Sampai di lantai bawah, Abimayu mendengar bunyi dentingan dari arah dapur. Ia ingin melihat siapa yang ada di dapur, tapi niat itu ia urungkan karena di luar rumah ada seorang pengantar makanan yang sedang menunggunya. Sewaktu di kamar, Abimayu memesan makanan dari luar karena ia juga merasa lapar. Ia tahu kalau di rumah ini tidak ada makanan yang bisa dimakan. Hanya ada makanan instan, tapi ia tidak berselera untuk memakannnya.
Setelah mengambil pesanannya, Abimayu berjalan ke arah dapur untuk menikmati makanan yang telah ia pesan. Sesampainya di dapur, ia memasang wajah bingung, melihat keadaan dapurnya yang sudah berubah bentuk. Beberapa peralatan masak dan tempat makan berserakan di mana-mana. Di meja makan ia melihat Ana yang sedang mencoba menikmati makanan yang ia masak.
"Apa yang kamu lakukan? Membuat makanan mudah itu saja menjadikan tempat ini seperti rumah tinggal," sindir Abimayu.

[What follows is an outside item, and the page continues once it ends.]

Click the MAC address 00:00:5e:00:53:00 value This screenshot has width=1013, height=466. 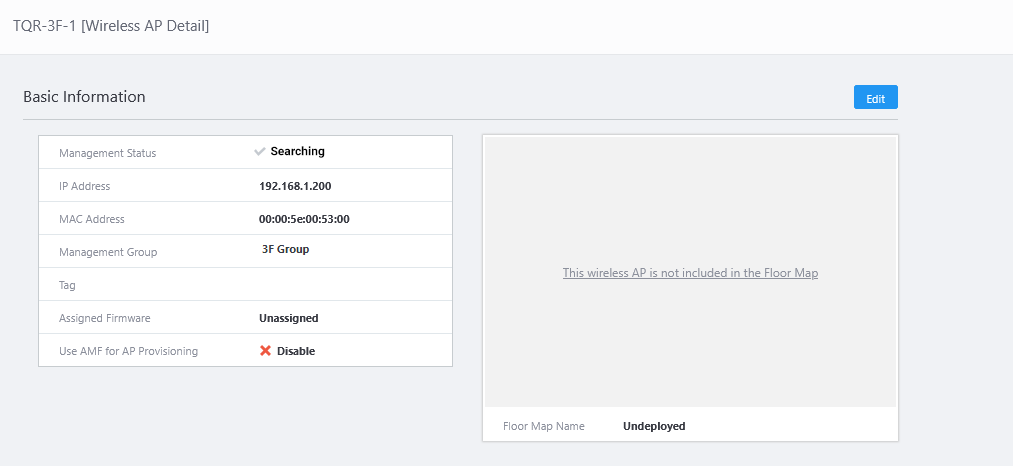311,219
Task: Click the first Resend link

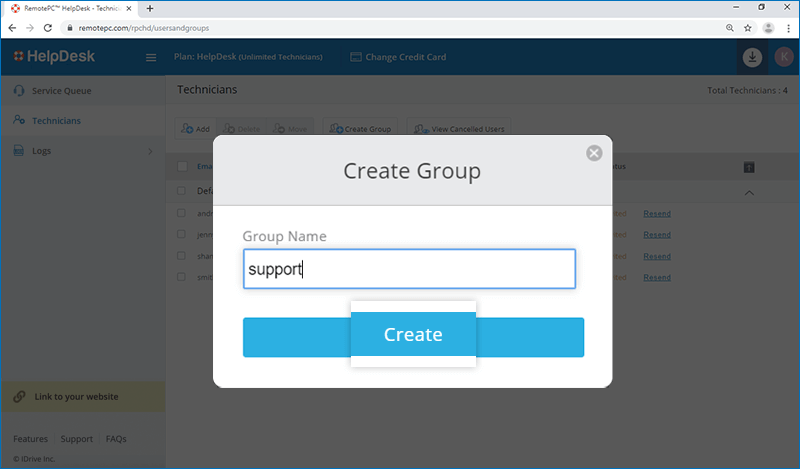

"Bukan urusanku, siapa yang menyuruhku untuk melakukan ini, jadi harus tau akibatnya."
"Ak., " belum sempat Abimayu berkata, Ana berdiri dari tempat duduknya menuju wastafel, lalu Ia memuntahkan makanan yang telah masuk ke dalam perutnya.
Ana memejamkan matanya dan mengatur nafas supaya ia bisa tenang. Ia bersandar di samping wastafel karena tubuhnya terasa lemah.
"Kamu ambil ini! Terserah mau makan atau tidak." Abimayu meletakkan satu porsi makanan di atas meja. Ia tidak peduli jika Ana memakannya atau tidak. Ia sudah berniat membeli untuk dua orang saja sudah cukup baginya.
"Makanan apa yang Mas Abi beli?" tanya Ana sambil melihat bungkusan yang diletakkan oleh Abimayu di atas meja.
"Kamu lihat saja sendiri, jangan banyak tanya." Abimayu berkata sambil berjalan ke arah lemari piring.
"Aku tidak mau memakannya!"
"Aku sudah katakan, terserah padamu. Jika kamu memang perutmu tahan untuk tidak di isi, silahkan saja."
Abimayu menggelengkan kepalanya melihat sikap Ana. Makanan itu belum dia lihat, tapi dia sudah memutuskan untuk tidak ingin memakannya.
"Masakkan sesuatu yang bisa dimakan untuk-ku?" suruh Ana kepada Abimayu, karena dia benar-benar sudah sangat lapar dan dia tidak bisa memakan sembarangan makanan yang dibeli oleh Abimayu. Dia adalah orang yang pemilih dalam hal makanan karena sejak dari dulu orang tuanya selalu memberikan makanan yang sehat kepadanya. Dia juga hanya bisa memakan makanan yang dimasak di rumah oleh pelayanan mereka. Jika makan di muara, dia pasti akan memilih restoran bintang lima yang sudah terjamin masakannya.
"Ana, jangan terlalu menyusahkan diri. Aku juga sudah membelikanmu makanan, kamu hanya tinggal makan."
"Aku tidak bisa memakan makanan itu!" ucap Ana sedikit keras, karena rasa lapar di perutnya dia menjadi sedikit emosi.
"Aku juga tidak tahu harus bagaimana lagi. Setelah ini, aku ingin istirahat karena aku sangat lelah."
Abimayu berjalan meninggalkan Ana. Sedangkan Ana masih dengan wajah marah dan kesalnya melihat Abimayu. Dia benar-benar tidak peduli kepada Ana meskipun Ana sudah begitu.